Professionalism on social media matters when it comes to your reputation. As communication continues to evolve, it is important for people to stay involved with consumers, potential customers, coworkers and vendors online. Often, business owners and employees will create a separate page or account for their business, so their personal life stays as private as possible. However, when that is not possible, it is a challenge to maintain balance between personal and work life when it comes to posting.

Elizabeth Rock, social media and member engagement manager for AICPA, has this to say:


“Always remember you are representing your employer. You must practice self-policing. Things that interest you personally may not be something you should share on a professional account. Social media is a powerful tool, but one tweet, even when deleted, can undercut your message and credibility pretty quickly. Maintaining your professional appearance may mean ignoring the most recent celebrity scandal that shows up on your news feed.”

Remember your reputation. Your job or business could be at stake. CareerBuilder.com reports that in 2013, 43% of employers who screened potential job candidates using social networks, said they had rejected job seekers due to the content found.

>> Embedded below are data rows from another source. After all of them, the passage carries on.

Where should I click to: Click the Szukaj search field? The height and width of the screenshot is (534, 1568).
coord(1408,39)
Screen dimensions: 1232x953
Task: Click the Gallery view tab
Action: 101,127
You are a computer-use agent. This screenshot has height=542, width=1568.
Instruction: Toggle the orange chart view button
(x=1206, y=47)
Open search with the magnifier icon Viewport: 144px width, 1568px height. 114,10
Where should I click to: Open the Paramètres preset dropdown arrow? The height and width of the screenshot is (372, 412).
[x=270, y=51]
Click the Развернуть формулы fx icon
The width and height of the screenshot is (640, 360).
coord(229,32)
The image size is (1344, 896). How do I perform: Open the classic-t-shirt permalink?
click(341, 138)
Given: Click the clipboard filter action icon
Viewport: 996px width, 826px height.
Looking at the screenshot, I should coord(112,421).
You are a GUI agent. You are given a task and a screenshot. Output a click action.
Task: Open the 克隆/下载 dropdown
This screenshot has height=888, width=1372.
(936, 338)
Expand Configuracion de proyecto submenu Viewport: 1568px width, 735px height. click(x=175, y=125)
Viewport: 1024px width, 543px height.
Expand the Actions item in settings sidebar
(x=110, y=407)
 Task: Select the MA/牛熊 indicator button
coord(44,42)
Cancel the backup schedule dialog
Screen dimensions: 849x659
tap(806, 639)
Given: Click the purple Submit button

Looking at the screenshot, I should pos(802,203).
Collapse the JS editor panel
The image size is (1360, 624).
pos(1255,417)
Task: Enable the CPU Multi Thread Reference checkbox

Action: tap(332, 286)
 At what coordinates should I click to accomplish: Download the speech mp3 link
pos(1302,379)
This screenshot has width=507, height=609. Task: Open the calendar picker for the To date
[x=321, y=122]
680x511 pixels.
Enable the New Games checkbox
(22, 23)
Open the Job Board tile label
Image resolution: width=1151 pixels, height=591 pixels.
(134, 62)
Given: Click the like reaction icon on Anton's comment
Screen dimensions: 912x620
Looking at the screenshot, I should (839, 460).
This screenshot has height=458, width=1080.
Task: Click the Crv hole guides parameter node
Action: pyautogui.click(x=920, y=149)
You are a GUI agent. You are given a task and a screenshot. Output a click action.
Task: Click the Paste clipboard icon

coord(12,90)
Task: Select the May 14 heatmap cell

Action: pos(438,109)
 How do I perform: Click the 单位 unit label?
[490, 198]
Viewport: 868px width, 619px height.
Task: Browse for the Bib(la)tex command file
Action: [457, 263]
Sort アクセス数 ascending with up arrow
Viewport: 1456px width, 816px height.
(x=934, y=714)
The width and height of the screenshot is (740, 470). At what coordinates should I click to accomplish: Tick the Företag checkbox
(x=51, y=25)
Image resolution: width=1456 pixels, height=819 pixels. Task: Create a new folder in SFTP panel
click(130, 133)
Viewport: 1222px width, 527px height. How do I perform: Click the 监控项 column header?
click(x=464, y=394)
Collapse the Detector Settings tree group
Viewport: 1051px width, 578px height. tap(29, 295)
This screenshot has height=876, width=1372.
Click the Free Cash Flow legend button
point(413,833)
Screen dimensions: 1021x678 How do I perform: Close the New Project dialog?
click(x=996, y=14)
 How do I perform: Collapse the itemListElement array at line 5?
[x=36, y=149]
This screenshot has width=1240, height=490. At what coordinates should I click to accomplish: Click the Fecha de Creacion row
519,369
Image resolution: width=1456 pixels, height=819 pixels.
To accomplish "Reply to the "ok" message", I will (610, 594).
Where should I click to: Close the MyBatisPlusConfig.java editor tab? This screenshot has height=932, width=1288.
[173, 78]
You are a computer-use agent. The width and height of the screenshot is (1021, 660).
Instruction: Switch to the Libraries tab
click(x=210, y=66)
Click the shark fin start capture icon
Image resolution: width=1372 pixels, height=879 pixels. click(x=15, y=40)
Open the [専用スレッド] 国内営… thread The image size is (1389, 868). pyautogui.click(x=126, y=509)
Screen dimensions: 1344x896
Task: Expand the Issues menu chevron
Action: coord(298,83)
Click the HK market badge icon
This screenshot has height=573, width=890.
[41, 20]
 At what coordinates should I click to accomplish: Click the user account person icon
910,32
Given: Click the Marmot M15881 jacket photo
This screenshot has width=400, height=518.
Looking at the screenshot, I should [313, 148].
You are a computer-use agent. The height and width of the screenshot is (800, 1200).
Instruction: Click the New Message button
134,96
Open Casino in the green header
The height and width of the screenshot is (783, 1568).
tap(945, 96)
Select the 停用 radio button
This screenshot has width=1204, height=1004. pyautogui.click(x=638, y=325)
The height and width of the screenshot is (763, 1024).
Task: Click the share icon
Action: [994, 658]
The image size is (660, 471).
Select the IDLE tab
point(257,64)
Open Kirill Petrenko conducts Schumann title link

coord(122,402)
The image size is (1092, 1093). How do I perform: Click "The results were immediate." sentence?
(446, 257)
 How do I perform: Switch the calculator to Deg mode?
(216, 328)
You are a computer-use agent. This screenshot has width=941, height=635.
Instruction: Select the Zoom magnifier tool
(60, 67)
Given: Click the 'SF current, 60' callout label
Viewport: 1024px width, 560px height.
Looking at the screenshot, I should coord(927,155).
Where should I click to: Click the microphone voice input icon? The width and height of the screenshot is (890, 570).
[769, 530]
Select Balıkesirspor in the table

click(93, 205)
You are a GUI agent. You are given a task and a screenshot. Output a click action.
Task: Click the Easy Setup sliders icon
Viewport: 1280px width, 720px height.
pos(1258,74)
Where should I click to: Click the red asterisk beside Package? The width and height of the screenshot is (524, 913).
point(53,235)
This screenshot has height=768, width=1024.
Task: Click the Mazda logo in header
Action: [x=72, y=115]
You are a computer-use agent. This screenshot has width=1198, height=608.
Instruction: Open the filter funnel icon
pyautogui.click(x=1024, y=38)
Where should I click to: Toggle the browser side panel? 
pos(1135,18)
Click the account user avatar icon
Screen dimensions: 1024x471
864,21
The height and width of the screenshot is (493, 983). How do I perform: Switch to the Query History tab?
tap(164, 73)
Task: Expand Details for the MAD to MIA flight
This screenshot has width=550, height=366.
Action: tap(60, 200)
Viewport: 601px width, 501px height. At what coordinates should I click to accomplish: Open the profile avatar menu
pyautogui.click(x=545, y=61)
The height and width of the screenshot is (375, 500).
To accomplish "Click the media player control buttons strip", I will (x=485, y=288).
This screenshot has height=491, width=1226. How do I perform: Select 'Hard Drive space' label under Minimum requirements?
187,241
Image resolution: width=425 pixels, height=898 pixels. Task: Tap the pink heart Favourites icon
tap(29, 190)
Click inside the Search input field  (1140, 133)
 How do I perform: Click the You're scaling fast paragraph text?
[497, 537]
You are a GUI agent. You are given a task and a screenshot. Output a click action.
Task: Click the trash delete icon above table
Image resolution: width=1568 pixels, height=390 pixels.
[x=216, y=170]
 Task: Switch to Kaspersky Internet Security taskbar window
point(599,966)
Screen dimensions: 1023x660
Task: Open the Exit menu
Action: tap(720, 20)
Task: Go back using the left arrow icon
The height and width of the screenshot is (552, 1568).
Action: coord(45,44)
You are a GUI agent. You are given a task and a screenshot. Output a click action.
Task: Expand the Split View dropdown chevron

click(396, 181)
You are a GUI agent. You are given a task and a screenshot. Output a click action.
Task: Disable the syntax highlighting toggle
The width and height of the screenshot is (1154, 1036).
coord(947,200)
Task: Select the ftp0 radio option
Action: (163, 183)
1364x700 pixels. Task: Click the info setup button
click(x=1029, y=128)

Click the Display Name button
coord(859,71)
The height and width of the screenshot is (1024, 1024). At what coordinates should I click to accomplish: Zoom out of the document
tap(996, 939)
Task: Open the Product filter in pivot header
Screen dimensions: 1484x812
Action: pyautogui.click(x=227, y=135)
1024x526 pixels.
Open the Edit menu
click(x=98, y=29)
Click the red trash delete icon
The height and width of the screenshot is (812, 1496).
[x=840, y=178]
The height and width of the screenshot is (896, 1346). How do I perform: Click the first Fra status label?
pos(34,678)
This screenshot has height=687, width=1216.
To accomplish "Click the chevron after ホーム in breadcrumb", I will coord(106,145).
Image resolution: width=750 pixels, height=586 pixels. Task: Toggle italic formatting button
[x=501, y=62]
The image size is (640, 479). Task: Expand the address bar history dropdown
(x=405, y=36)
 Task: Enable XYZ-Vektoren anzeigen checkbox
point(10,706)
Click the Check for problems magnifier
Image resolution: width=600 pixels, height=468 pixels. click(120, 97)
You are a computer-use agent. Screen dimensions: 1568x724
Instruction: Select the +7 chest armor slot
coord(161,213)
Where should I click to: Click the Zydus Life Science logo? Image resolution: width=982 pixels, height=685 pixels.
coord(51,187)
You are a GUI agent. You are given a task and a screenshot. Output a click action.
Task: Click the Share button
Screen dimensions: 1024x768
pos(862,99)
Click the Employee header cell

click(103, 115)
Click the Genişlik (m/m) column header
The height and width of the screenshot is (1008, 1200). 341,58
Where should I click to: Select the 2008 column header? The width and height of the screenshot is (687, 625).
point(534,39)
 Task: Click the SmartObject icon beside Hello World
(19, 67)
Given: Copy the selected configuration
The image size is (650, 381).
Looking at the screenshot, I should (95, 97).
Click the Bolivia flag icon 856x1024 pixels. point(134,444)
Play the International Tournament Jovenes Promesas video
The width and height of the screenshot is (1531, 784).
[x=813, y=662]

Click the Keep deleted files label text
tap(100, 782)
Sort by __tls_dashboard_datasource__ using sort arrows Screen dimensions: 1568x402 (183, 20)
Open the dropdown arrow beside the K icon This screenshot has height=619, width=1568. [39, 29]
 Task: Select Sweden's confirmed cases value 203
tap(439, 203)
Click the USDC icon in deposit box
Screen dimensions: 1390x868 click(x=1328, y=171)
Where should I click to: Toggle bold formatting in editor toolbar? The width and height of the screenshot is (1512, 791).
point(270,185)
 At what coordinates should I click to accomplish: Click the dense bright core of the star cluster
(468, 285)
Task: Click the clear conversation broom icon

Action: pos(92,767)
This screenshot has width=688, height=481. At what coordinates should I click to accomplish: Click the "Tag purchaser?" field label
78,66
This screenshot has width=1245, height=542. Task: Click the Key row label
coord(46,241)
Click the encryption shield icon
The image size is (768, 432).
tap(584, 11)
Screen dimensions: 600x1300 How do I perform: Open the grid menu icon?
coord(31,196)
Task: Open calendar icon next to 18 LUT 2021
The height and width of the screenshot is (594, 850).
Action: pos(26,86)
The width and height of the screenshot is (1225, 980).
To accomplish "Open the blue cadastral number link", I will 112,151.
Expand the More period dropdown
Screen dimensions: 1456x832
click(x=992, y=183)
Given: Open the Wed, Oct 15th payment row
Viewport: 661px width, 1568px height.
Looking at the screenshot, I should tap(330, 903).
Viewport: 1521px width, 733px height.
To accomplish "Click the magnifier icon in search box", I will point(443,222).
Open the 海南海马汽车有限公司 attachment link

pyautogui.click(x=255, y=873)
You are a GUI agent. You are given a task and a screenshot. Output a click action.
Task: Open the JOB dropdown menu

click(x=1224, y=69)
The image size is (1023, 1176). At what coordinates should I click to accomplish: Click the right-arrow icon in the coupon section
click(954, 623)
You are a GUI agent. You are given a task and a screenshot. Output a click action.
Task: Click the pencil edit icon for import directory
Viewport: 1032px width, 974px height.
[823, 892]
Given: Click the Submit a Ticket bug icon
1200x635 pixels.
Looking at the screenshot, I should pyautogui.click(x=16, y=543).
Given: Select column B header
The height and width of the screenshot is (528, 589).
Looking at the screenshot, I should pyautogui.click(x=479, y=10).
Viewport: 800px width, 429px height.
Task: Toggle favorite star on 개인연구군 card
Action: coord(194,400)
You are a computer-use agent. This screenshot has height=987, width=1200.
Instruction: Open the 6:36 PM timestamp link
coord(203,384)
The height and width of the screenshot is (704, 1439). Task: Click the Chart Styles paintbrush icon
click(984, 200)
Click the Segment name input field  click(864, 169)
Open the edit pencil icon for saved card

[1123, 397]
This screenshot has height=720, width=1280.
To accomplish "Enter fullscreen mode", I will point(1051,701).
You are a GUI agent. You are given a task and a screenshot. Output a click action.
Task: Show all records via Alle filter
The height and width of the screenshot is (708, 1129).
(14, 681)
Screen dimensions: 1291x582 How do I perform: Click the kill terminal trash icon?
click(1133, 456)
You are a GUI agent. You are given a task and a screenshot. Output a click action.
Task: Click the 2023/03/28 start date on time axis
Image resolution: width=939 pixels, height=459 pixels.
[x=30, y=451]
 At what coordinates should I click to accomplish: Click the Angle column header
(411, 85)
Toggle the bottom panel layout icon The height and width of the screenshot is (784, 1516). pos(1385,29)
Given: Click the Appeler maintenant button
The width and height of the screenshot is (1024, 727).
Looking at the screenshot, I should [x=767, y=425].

About 50% cited inappropriate and provocative images and content as the reasons.

An article on firstinstitute.com shared a professionalism “don’t" list, and one of the tips should fall under common sense:

“Don’t post content that is overly opinionated. Unless your brand is directly related to religion or politics, try to refrain from posting about them. It’s easy for these topics to make you sound judgmental, close-minded, and extreme to others. This goes for other highly opinionated posts, which can offend potential clients and employers. If you simply must share on these issues, be sure to do it tactfully.”

Keep in mind, your reputation could be affected by inappropriate posts or too much opinion.